Anyway, Native Americans/First Nations peoples are most decidedly not of Arab ethnicity. I have no doubt that some Native Americans have converted to Islam in modern times, such as many other people. Their languages can only be shown to have Arabic influence by wild stretches of interpretation and imagination. 

Just thought I'd weigh in. I've never seen this thread before, but it seems like it needed a cap on it. The claim that Native American peoples are Arab in origin is of the same ilk of claims including the claim they are the Lost Tribes of Israel. Anyone is free to believe these claims, but they are historically unverifiable.

I've also seen the claim that the Cherokee Syllabary (the writing system devised by Sequoyah in the 19th century to write the Cherokee language) resembles Arabic. Indeed. Anyway, he was a smart guy; I'm sure he studied all sorts of world alphabets to get ideas for creating a writing system for Cherokee.


----------



## outo_otus

Also remember that comparative linguistics can tell us a good deal of people's origin and movements - Cherokee is in a totally different language group to Arabic and shares almost no similarities, so I think we can safely say their origins are not from Arab immigrants.


----------



## TheArabicStudent

Some people think that Honolulu is Arabic: هنا لؤلؤ


----------



## WadiH

TheArabicStudent said:


> Some people think that Honolulu is Arabic: هنا لؤلؤ



Did you know that Shakespeare's name was originally الشيخ زبير?   Or that Avogrado's Number is actually Abu Gadir's number? (I made this last one up myself as a kid)

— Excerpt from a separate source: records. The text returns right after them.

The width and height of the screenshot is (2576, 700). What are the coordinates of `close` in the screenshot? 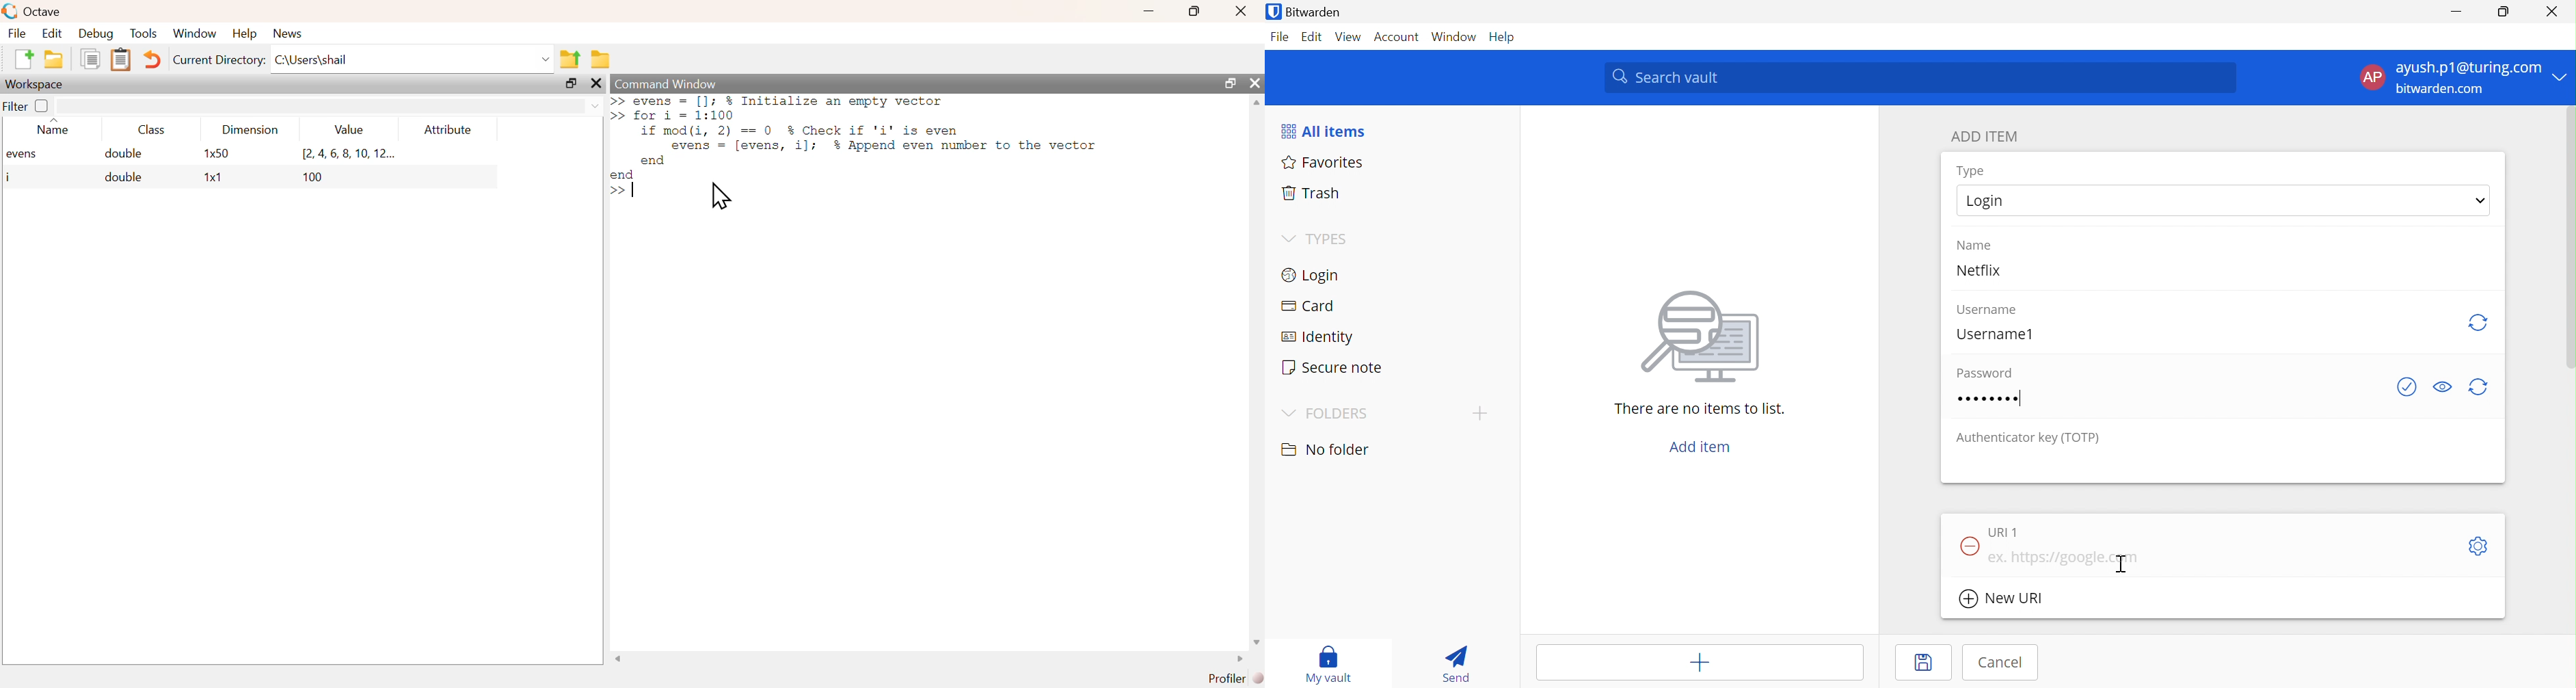 It's located at (1243, 11).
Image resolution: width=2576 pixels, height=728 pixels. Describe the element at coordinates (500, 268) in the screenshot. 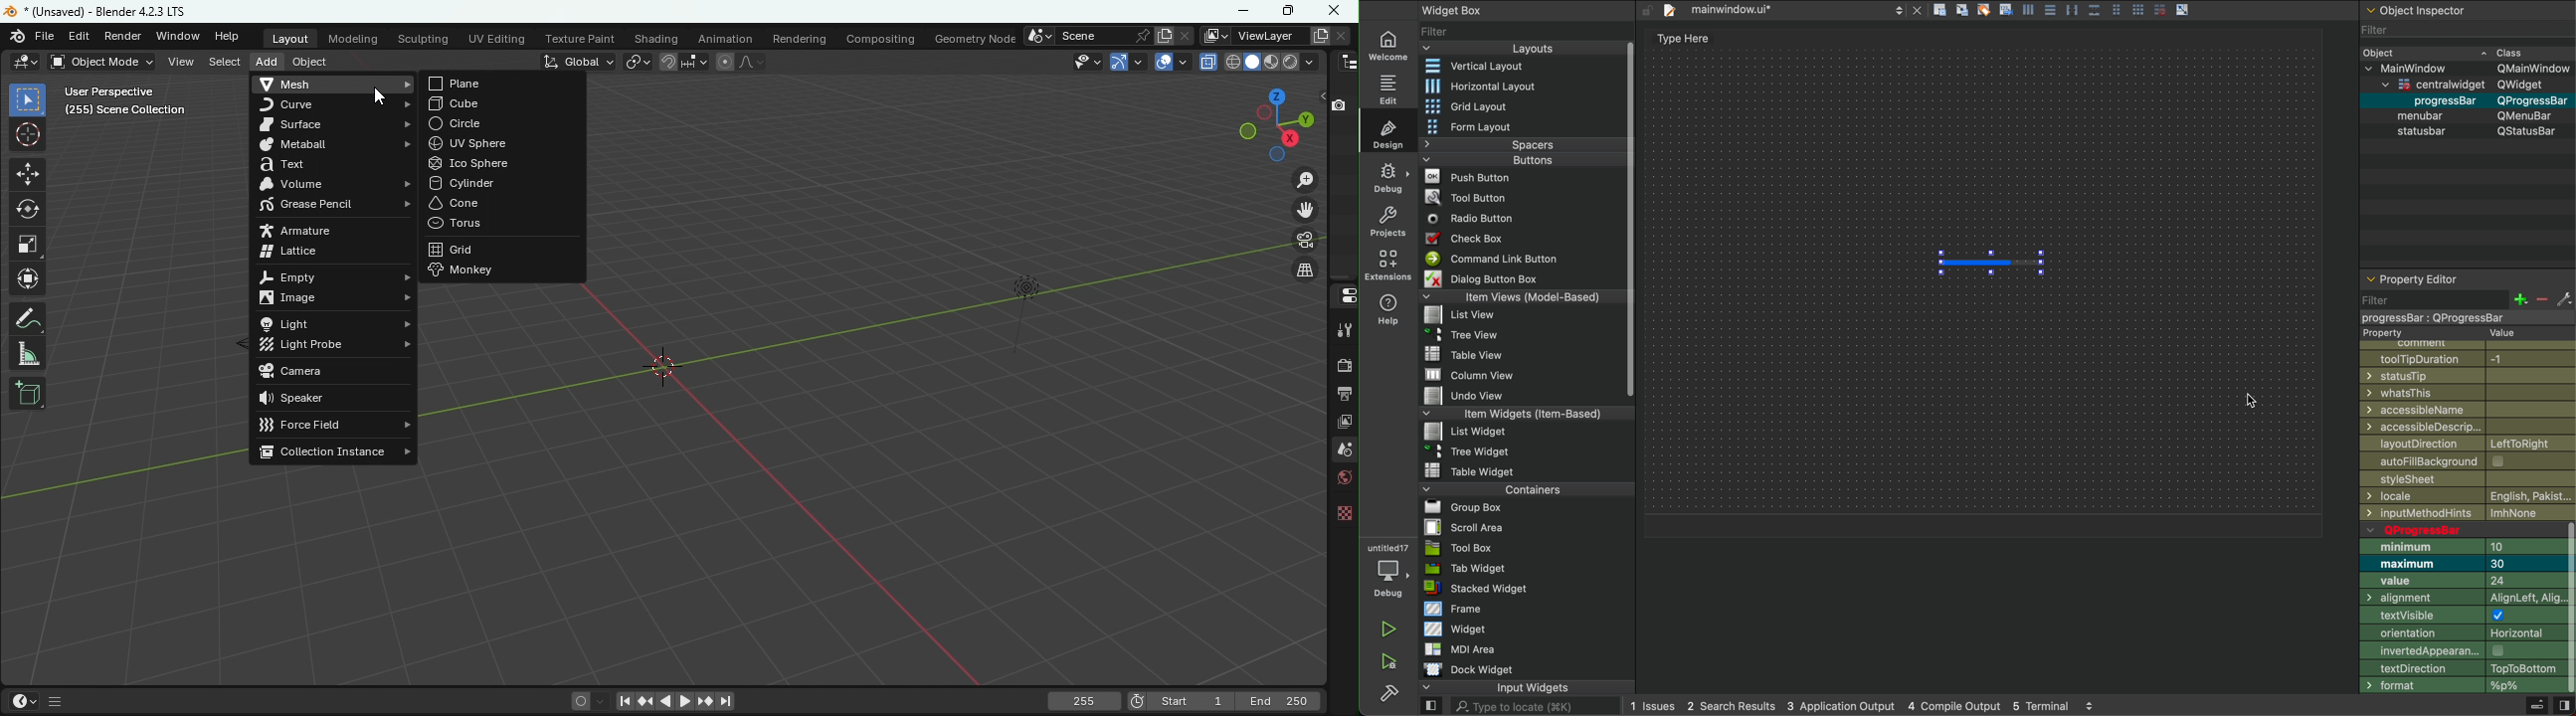

I see `Monkey` at that location.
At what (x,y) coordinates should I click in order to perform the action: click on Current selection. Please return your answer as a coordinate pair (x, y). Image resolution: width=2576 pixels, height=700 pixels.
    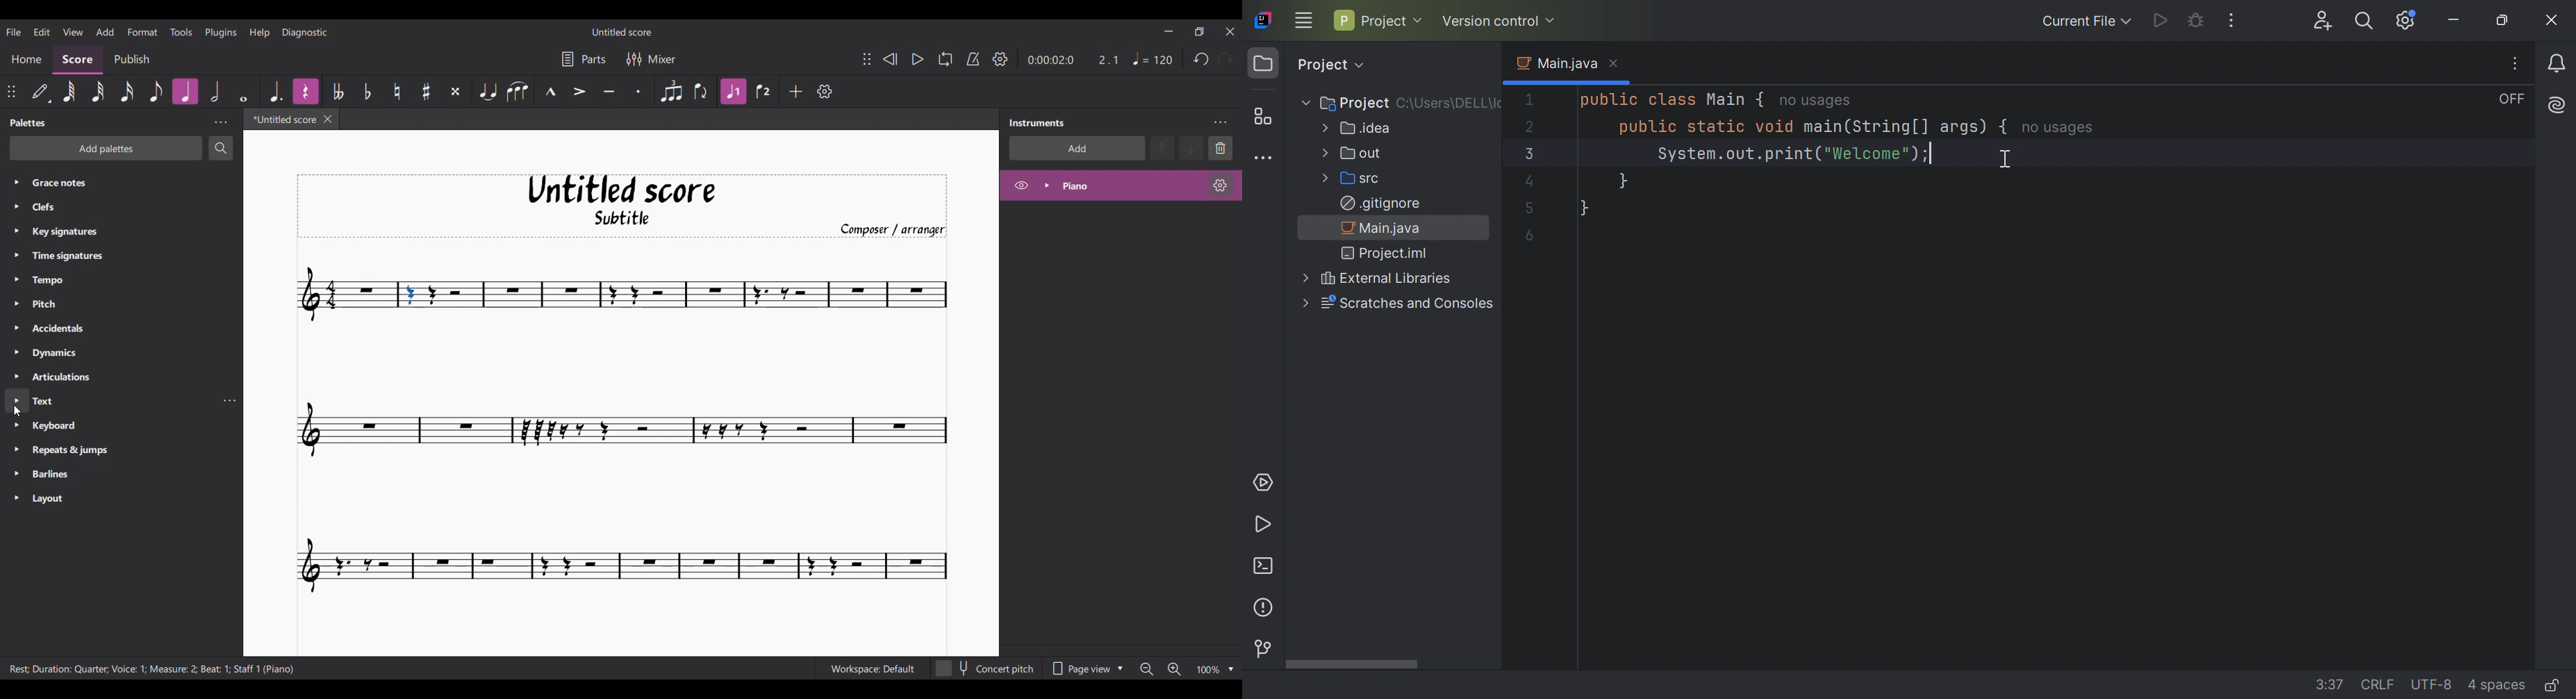
    Looking at the image, I should click on (410, 294).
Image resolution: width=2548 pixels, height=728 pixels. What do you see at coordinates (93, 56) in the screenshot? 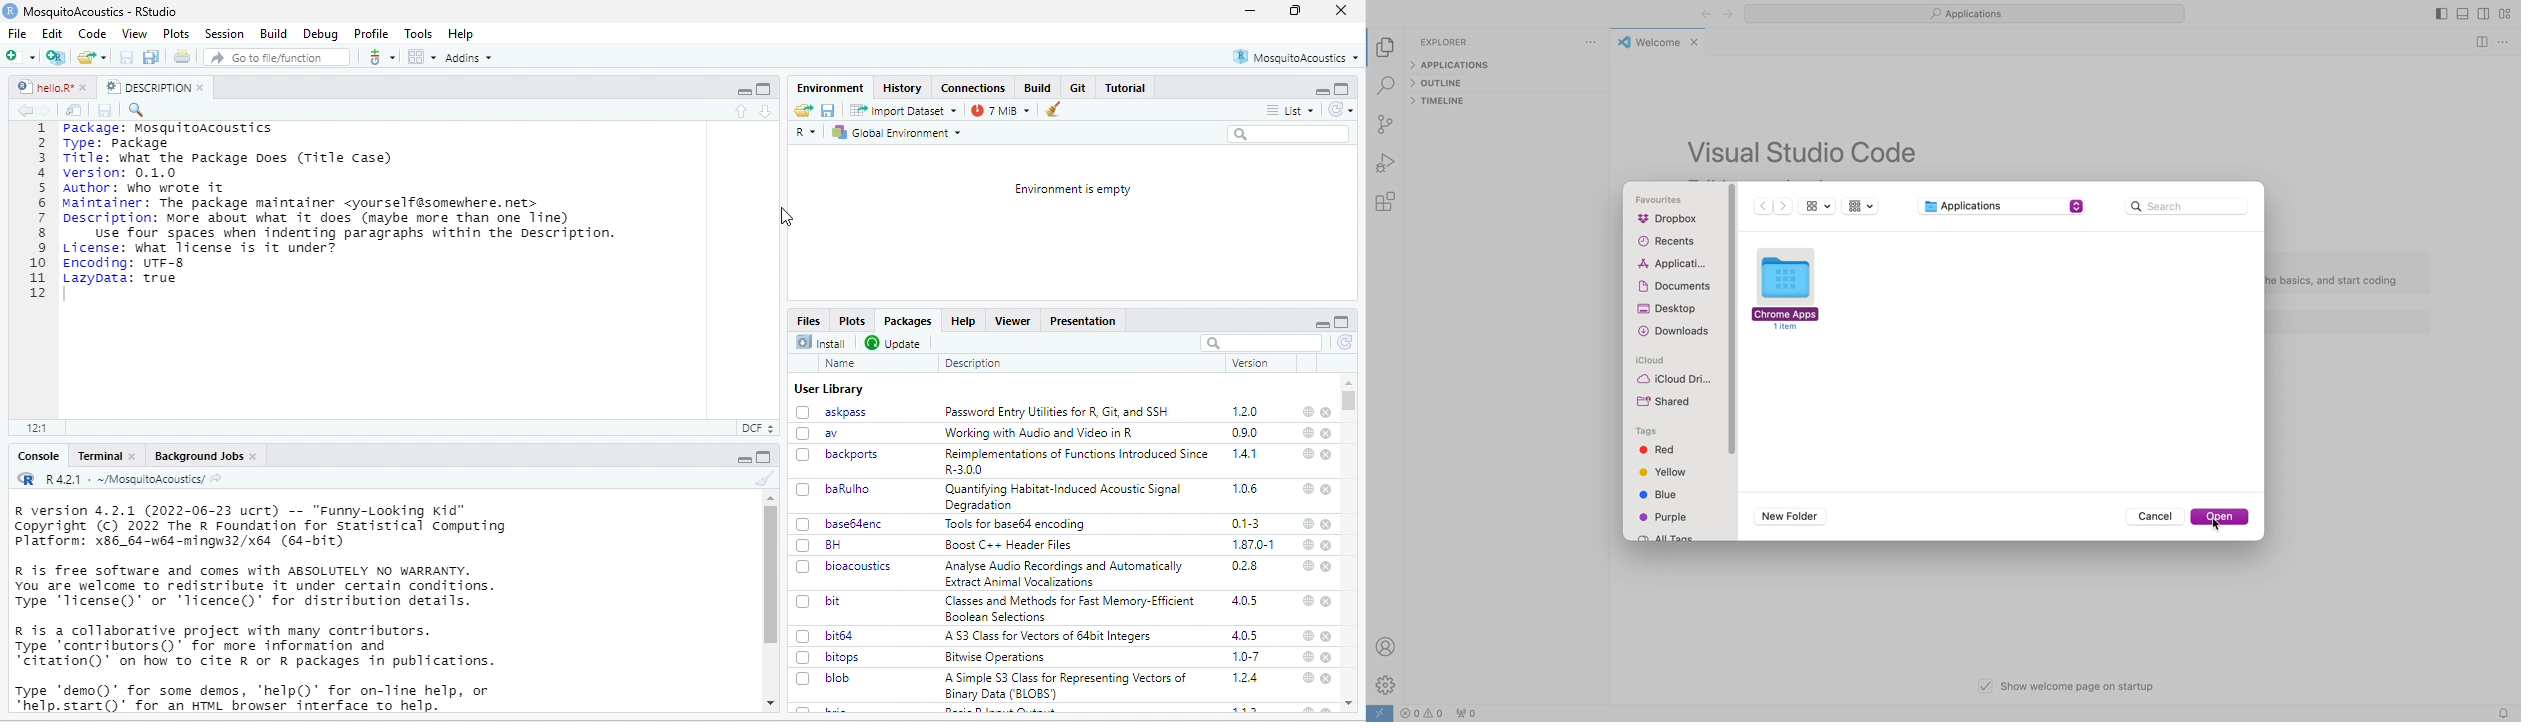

It can be surprisingly hard to dispel an idea like American Indians being originally Muslims or Arabs once someone has made up their mind to believe it.  I don't see the issue as worthy of a thread on WordReference, though, except perhaps in the Cultural Discussions section.


----------



## Abu Rashid

clevermizo,



> and "California" doesn't have "Caliph" in it.



Whilst I think you're right on all the other ones, I think you might be wrong on this one. I have read etymologies which trace this name back to the Arabic word خليفة through Spanish though, not through any supposed arrival of Arabs before Europeans.

outo otus,



> Also remember that comparative linguistics can tell us a good deal of people's origin and movements - Cherokee is in a totally different language group to Arabic and shares almost no similarities, so I think we can safely say their origins are not from Arab immigrants.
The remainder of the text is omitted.